I've been hoping to get back to regular blogging for quite a while, and I think that I'll soon be able to do so. In the meantime, though, I wanted to say something about my current writing and translating.
When I left Philadelphia ten years ago, I had several ideas for book-length projects. Two in particular have stuck with me, and in the past couple of years I've taken the necessary first steps for getting them off the ground.
I used to teach classes on the Frankfurt School, always assigning to my students Max Horkheimer and Theodor Adorno's Dialectic of Enlightenment.

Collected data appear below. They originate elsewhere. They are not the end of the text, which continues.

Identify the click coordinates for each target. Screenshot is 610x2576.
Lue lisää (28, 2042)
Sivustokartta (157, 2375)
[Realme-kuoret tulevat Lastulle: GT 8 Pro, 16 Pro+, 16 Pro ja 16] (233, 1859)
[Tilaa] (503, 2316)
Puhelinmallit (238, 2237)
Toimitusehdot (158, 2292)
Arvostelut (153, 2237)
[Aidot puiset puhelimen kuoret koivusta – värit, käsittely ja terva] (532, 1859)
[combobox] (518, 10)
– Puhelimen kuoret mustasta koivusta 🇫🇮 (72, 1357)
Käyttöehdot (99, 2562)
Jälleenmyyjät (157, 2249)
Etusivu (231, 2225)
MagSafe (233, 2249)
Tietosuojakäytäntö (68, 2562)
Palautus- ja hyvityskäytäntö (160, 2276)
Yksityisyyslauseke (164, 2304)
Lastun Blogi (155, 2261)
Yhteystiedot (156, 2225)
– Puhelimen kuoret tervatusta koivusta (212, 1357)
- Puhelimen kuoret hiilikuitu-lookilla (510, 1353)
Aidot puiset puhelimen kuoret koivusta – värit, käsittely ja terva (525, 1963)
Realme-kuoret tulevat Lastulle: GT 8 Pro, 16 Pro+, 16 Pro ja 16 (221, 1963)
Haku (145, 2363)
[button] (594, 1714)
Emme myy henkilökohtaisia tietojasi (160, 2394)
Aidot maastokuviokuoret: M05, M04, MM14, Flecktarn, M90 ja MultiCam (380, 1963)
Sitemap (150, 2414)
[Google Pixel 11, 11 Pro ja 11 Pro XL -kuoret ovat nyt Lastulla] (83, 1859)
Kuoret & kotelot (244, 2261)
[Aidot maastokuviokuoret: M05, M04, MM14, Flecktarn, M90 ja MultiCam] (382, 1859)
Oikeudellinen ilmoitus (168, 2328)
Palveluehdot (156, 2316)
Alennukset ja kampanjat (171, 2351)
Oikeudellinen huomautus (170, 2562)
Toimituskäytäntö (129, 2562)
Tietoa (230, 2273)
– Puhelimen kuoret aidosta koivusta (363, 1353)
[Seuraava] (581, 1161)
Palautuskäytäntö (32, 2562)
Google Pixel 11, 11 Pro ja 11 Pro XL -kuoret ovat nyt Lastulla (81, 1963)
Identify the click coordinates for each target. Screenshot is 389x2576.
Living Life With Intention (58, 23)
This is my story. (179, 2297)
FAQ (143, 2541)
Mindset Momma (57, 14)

I have long thought that I should write some sort of commentary geared towards students who are struggling their way through this extremely difficult, though important, philosophical work. Since I have a lot of experience with this book, it seemed to me that it wouldn't be too difficult for me to write a commentary on it.
Well, I eventually got myself organized, wrote a proposal, and sent it off to an interested editor. I'm happy to report that I now have a contract to write the proposed book.
While I was getting the first book project off the ground, I continued thinking about my next translation project. I had translated a lot of material by Johann Gottlieb Fichte and Moses Mendelssohn that finally appeared in two separate books in 2010 and 2011. Once the Mendelssohn book came out, I decided that I had had enough of the 18th century. It was time to move a little bit forward in my translation work, which only seemed natural, since I had already undertaken to write about a book that first appeared in the 1940s.
I prefer to translate material that has either never been translated before or has been so badly translated that a new translation is a necessity. I happen to admire Richard Wagner's operas, and so I started to toy with the possibility of re-translating some of his most important prose works.
I sketched out several possibilities, discussed them for quite a while with an interested editor, and drew up another book proposal. My ideas were well received, and so I signed a contract for another book, this time for a new translation of Richard Wagner's Opera and Drama.
The Horkheimer/Adorno commentary is tentatively entitled Dialectic of Enlightenment: A Reader's Guide. The Wagner book will just be called Opera and Drama. If all goes well, Opera and Drama will be the first in a series of new translations of Wagner's prose writings.
Fortunately for me, both of the books are under contract with Acumen Publishing, a British press for which I've done some work in the past. I've enjoyed dealing with them, and so I'm happy to have further opportunities to work with them.
These big changes in my writing and translating will be good for me, I think. If you look at my academic autobiography, you'll see that my efforts involving 18th century German philosophy never bought me an academic career. The work was worthwhile, of course, but the career never materialized. Consequently, it's nice, after twenty years, just to leave the 18th century behind. It's high time to do something else.
So that's the new plan for the next few years. Naturally, I'll blog about my progress on both books, which means that you should check back here from time to time if the topics are of interest to you.